» What is expected:
Retype the stretch of the Terry-Thomas piece from "I had a very" through "migrated to London." word for word.

(Above) Stage pass from gala benefit show to rescue T-T (1989)
(Left) Book cover of the new Terry-Thomas biography
(Right) J.G. Bennett (1973) the man who brought Subud to the West.
I‘ve just started reading the new biography of the life of Terry-Thomas – one of the funniest screen actors of my generation – and it’s hard to think of him without smiling, until his final years of illness and destitution come to mind.
Terry-Thomas (or his projected persona) was a cad, a bounder, a wide-boy, a character – every inch an English eccentric of the first order.
I had a very tenuous link with him, mainly via his first wife Ida Patlanski, who was a childhood friend of my late Mother, Irene.
They were ‘flapper‘ chums in the 1920’s in Johannesburg, until Ida’s career as a ballet dancer (and later as an actress) took off, and she migrated to London.
In 1952, my parents and I were in Europe for a few weeks, and we met up with Ida and her already famous husband, in Blackpool. Terry was performing one of his radio shows which we watched being recorded in front of an audience, and then had lunch together……
It was 8 years later before I saw either Pat or Terry again.
By that time they were divorced, and I was in my final year of osteopathic training – earning extra funds as a film-extra. On the set of ‘I’m alright Jack’ I spotted the dandyish figure of T-T and obsequiously introduced myself, mentioning the Blackpool lunch….amazingly he remembered it, and we chatted briefly.
A further connection emerged when he told me that my uncle, Boris Chaitow ND DO, had successfully treated him for knee problems.

» Extracted entries:

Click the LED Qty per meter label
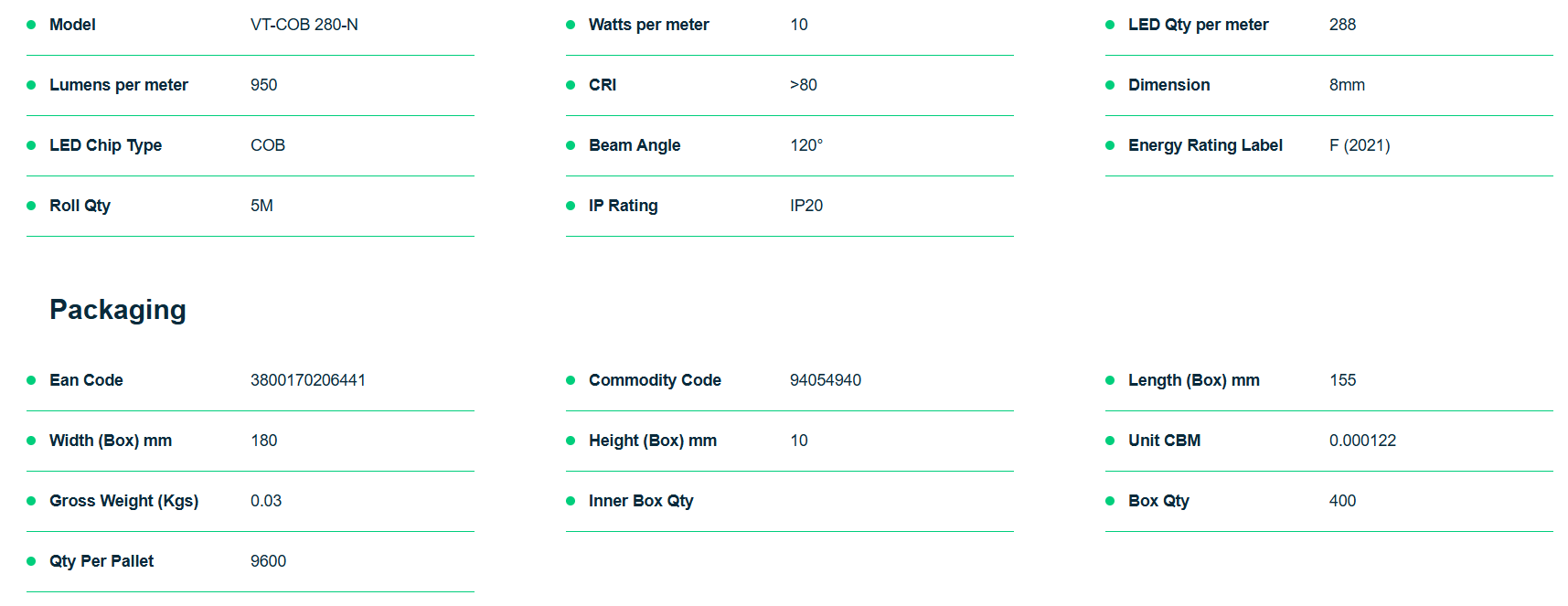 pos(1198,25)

...

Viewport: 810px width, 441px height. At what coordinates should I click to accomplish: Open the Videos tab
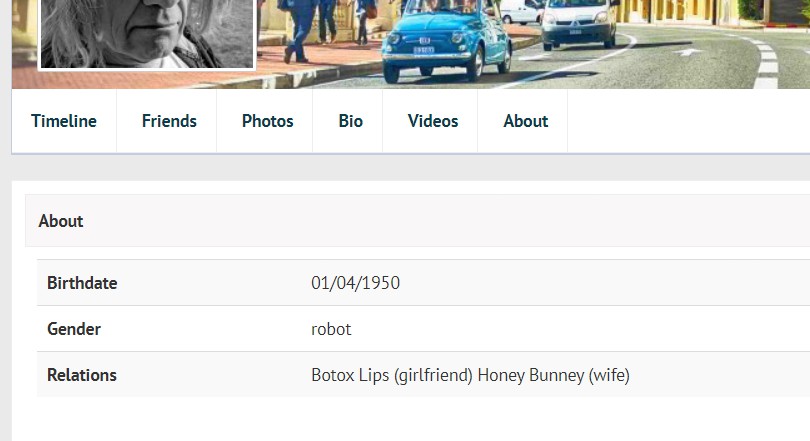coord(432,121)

» Task result:
I had a very tenuous link with him, mainly via his first wife Ida Patlanski, who was a childhood friend of my late Mother, Irene.
They were ‘flapper‘ chums in the 1920’s in Johannesburg, until Ida’s career as a ballet dancer (and later as an actress) took off, and she migrated to London.